# Chipsatzkühler für Asus P5N-T Deluxe?



## moonrail (18. März 2008)

*Chipsatzkühler für Asus P5N-T Deluxe?*

Hi,
ich habe vor, die Chipsatzkühler des P5N-T zu wechseln, da mir das Mainboard viel zu heiß wird.

Temperaturen auf dem Kühler (nachgemessen):

Prime95 10min. (keine Spannungserhöhung, außer Vcore und RAM Voltage)
Northbridge: 84°C
Southbridge: 86°

Idle (keine Spannungserhöhung, außer Vcore und RAM Voltage)
Northbridge: 83°
Southbidge: 82°

Ich dachte an den Thermalright HR-05 IFX für die NB und den Thermalright HR-05 SLI/IFX für die SB.
Nun stellen sich mir gleich fünf Fragen:
1. Benötige ich noch weitere Kühler  um die Passivkühler, die mit der Heatpipe verbunden sind, zu ersetzen (im angehängten Bild mit Pfeilen gekennzeichnet)?
2. Werden sich die Temperaturen denn verbessern?
3. Kann ich diese Kühler überhaupt verbauen, bzw. passen sie auch auf den 780i Chipsatz?
4. Benötige ich spezielle Wärmeleitpaste, oder kann ich die Arctic Céramique nehmen?
5. Wenn der Southbridge Kühler nicht passt (eventuell wegen SATA-Anschlüssen), könnte ich den für die Northbridge ebenfalls dort draufsetzen?
Als CPU-Kühler wird dazu ein IFX-14 eingebaut.


----------



## Malkav85 (18. März 2008)

*AW: Chipsatzkühler für Asus P5N-T Deluxe?*



moonrail schrieb:


> Ich dachte an den Thermalright HR-05 IFX für die NB und den Thermalright HR-05 SLI/IFX für die SB.
> Nun stellen sich mir gleich fünf Fragen:
> 1. Benötige ich noch weitere Kühler um die Passivkühler, die mit der Heatpipe verbunden sind, zu ersetzen (im angehängten Bild mit Pfeilen gekennzeichnet)?
> 2. Werden sich die Temperaturen denn verbessern?
> ...


 
Hatte dies auch mal vorgehabt  War leider wegen Vista nicht möglich 

Mein Tagebuch

Zu deinen Punkten:
1.) Wäre praktisch die MOSFETs mitzukühlen. Empfehle dir wie in meinem Tagebuch beschrieben die HR 09 U Type
2.) Ganz klar "JA!" Die Northbridge solltest du zur Vorsicht aktiv kühlen und einen Lüfter an die HR 05 SLI IFX setzen 
3.) Logisch  Ist zwar ein bisschen Sysiphusarbeit, aber es klappt.
4.) Spezielle nicht, aber die Thermalrightpaste würde ich nicht verwenden. Lieber deine angesprochene AC Ceramique oder am besten die AC silver 5
5.) Würde für North- und Southbridge zum HR 05 SLI greifen, da es passieren kann, das der TR 14 IFX zuviel Platz weg nimmt.

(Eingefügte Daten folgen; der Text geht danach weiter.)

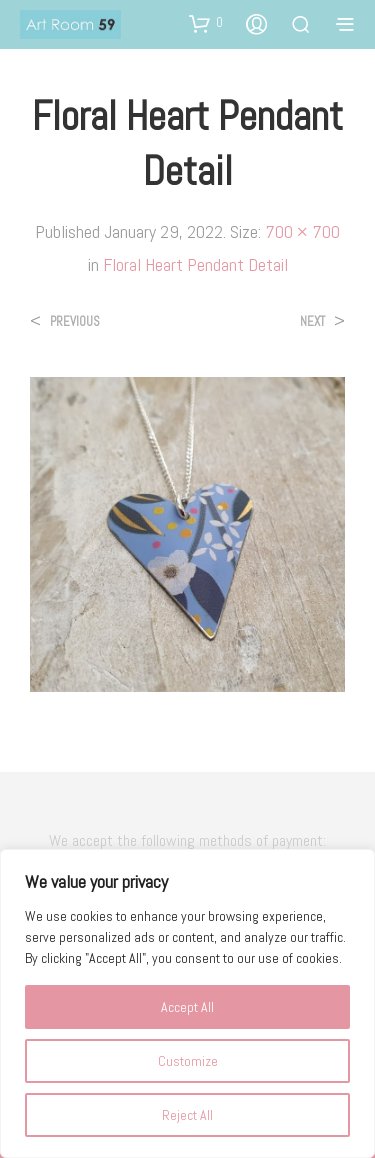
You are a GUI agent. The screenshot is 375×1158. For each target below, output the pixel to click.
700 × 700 (302, 231)
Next (312, 321)
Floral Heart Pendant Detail (195, 264)
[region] (187, 1003)
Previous (75, 321)
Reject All (187, 1115)
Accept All (187, 1007)
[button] (206, 23)
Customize (188, 1061)
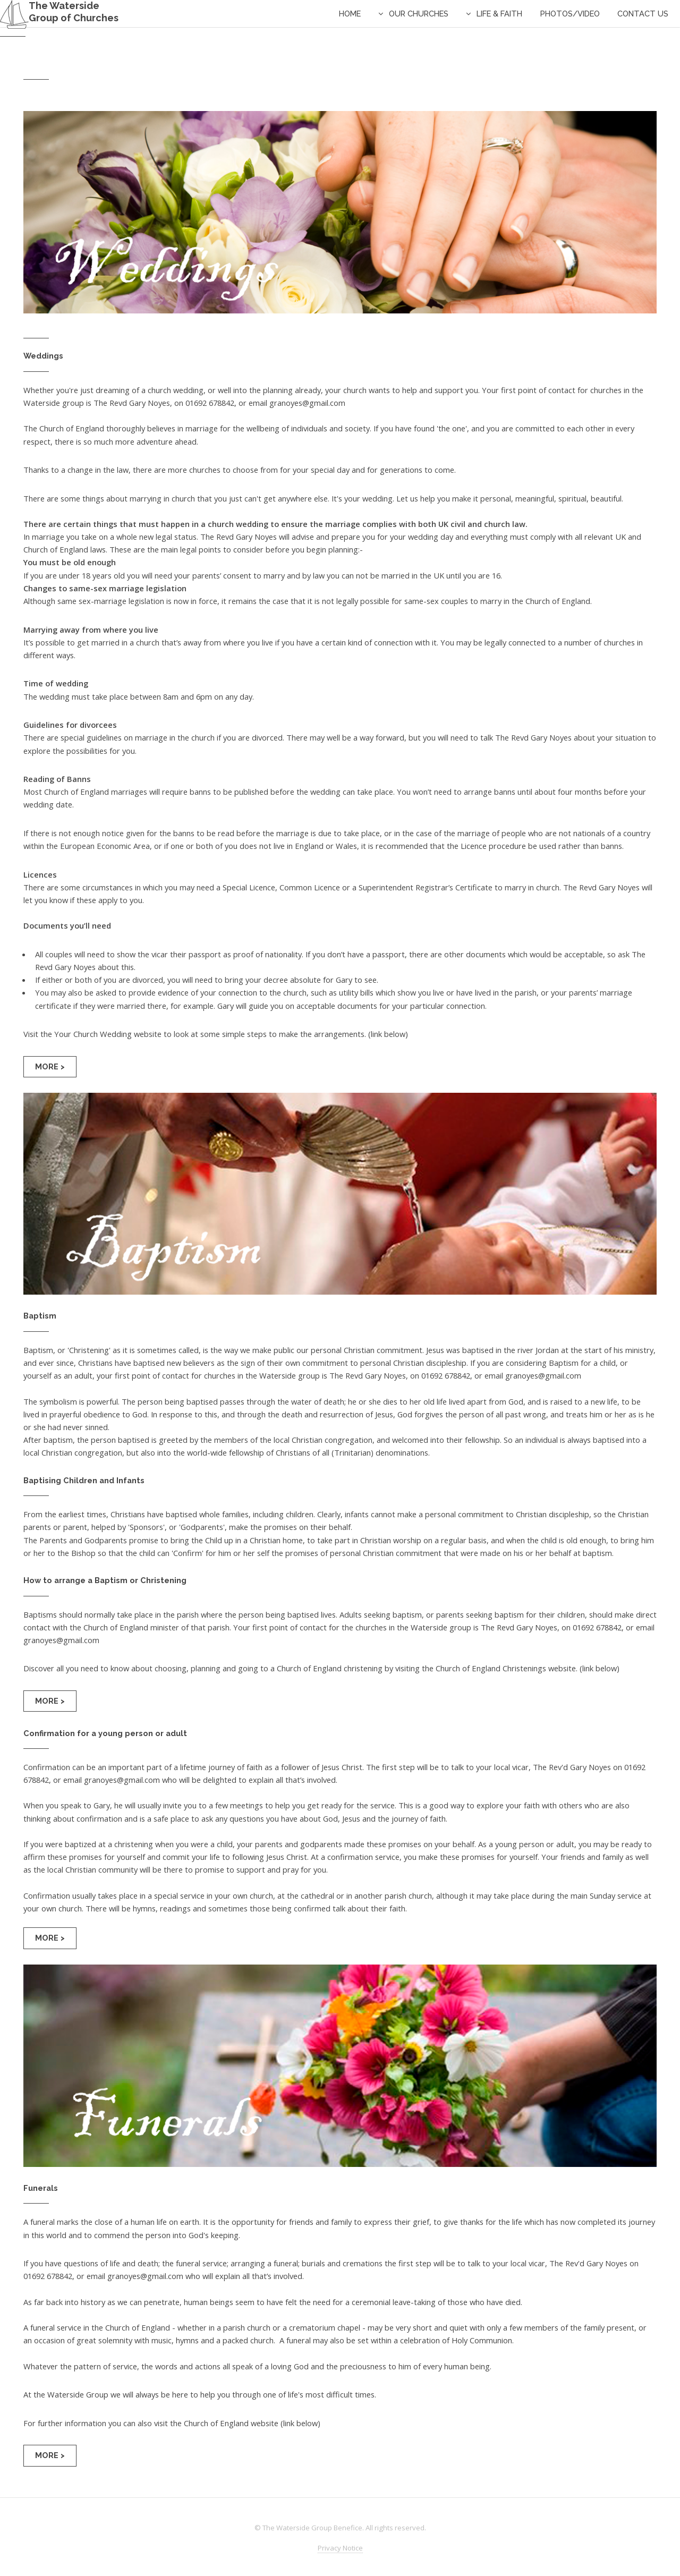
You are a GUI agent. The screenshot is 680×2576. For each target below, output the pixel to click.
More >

Ganz wichtig. Du brauchst noch einen Kühler für den Crosschip links neben der Northbridge. Dafür kanns du aber den HR 05 IFX nehmen


----------



## moonrail (18. März 2008)

*AW: Chipsatzkühler für Asus P5N-T Deluxe?*

Danke MalkavianChild85 für die Antwort.  Ich bin mir nicht sicher, ob die ganzen Kühler passen...

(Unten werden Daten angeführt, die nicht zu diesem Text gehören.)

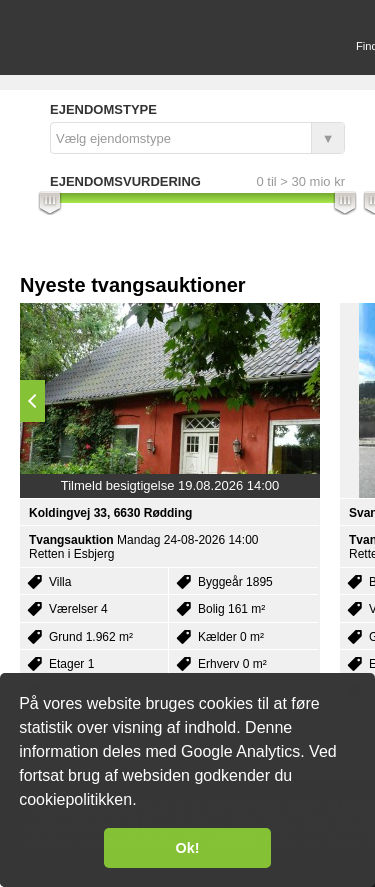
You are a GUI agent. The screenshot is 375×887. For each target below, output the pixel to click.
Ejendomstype (103, 109)
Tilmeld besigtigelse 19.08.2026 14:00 (170, 485)
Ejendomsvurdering (125, 181)
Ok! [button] (188, 848)
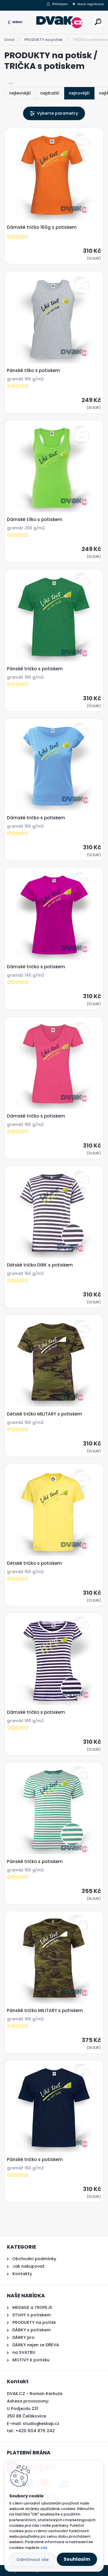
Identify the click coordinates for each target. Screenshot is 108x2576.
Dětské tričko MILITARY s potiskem (44, 1414)
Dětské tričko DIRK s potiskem (40, 1265)
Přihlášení (60, 4)
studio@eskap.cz (41, 2423)
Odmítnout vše (32, 2559)
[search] (98, 21)
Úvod (9, 39)
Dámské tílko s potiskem (34, 519)
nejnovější (79, 93)
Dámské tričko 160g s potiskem (42, 227)
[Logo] (59, 22)
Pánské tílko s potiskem (33, 370)
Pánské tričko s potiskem (35, 669)
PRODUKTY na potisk (43, 39)
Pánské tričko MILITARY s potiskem (45, 2010)
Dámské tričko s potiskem (36, 818)
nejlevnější (20, 93)
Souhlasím (77, 2559)
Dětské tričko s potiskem (34, 1563)
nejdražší (49, 93)
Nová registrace (90, 4)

			Dieser Inhalt steht nur eingeloggten Mitgliedern zur Verfügung.
        



1. Thermalright HR-05 SLI/IFX
2. Thermalright HR-05 IFX
3. Da bin ich mir nicht sicher, waren die Mosfet Kühler hierfür gedacht? Falls ja: Thermalright HR-09U Type 2
4. Thermalright HR-07 L
5. Thermalright HR-07 H

Ich weiß aber nicht, ob ich zwischen den beiden 9600GTs noch Platz für den TR SLI/IFX habe, ob der gleiche Kühler auf die NB neben IFX-14 und TR IFX passt. Könnte ich nicht sonst einfach bei der SB zum TR IFX greifen? Der würde ja passen...

Bitte helft mir


----------



## Malkav85 (18. März 2008)

*AW: Chipsatzkühler für Asus P5N-T Deluxe?*

Evtl die Nr.2 gegen nen Zalman NB kühler tauschen, dann passt es bestimmt. Bei der SB brauchst du auf jeden Fall den HR 05 SLI  Bei der NB würd ich auch den SLI nehmen.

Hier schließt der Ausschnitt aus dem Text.